The data:
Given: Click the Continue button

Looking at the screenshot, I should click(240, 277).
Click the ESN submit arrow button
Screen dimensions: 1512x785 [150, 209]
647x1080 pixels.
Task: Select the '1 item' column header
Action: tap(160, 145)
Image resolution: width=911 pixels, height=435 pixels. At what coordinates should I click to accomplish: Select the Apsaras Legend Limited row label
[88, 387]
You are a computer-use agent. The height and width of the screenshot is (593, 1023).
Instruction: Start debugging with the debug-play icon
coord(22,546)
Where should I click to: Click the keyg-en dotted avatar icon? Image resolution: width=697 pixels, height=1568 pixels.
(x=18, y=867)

Exercise instructions: All the records, from start to finish, are to be repeated exactly.

Task solution:
Given: Click the Continue button

Looking at the screenshot, I should click(240, 277).
Click the ESN submit arrow button
Screen dimensions: 1512x785 [150, 209]
647x1080 pixels.
Task: Select the '1 item' column header
Action: tap(160, 145)
Image resolution: width=911 pixels, height=435 pixels. At what coordinates should I click to accomplish: Select the Apsaras Legend Limited row label
[88, 387]
You are a computer-use agent. The height and width of the screenshot is (593, 1023).
Instruction: Start debugging with the debug-play icon
coord(22,546)
Where should I click to: Click the keyg-en dotted avatar icon? Image resolution: width=697 pixels, height=1568 pixels.
(x=18, y=867)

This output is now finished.